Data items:

········

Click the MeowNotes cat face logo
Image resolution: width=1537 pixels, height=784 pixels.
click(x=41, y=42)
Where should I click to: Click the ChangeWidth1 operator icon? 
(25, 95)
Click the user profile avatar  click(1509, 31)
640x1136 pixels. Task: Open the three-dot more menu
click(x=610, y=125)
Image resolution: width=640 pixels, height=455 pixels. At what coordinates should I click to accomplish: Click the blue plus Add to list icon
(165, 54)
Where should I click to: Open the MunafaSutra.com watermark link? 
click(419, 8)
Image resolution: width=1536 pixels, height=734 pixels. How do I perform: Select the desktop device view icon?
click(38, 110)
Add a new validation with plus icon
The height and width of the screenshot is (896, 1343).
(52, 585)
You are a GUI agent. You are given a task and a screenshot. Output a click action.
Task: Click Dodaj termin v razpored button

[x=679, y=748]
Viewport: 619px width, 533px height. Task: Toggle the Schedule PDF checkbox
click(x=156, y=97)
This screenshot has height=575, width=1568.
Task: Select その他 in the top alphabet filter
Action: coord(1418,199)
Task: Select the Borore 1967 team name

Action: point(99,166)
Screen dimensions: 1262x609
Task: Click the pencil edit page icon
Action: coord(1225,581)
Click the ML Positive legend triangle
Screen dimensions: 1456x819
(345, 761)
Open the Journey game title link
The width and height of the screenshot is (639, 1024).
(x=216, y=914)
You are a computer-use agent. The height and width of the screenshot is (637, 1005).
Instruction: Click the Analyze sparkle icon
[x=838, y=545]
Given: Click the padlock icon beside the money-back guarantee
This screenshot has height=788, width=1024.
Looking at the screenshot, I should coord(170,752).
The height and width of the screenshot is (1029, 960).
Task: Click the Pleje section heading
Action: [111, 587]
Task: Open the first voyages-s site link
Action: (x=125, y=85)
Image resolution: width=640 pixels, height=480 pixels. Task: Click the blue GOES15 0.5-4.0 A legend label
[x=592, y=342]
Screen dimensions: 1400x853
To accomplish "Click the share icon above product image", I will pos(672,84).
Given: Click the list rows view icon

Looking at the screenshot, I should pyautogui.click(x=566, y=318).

········

--- Exercise objective ---
Scan the data for lines containing "agent" and copy all of them.

--- Solution for this task ---
You are a GUI agent. You are given a task and a screenshot. Output a click action.
You are a computer-use agent. The height and width of the screenshot is (637, 1005).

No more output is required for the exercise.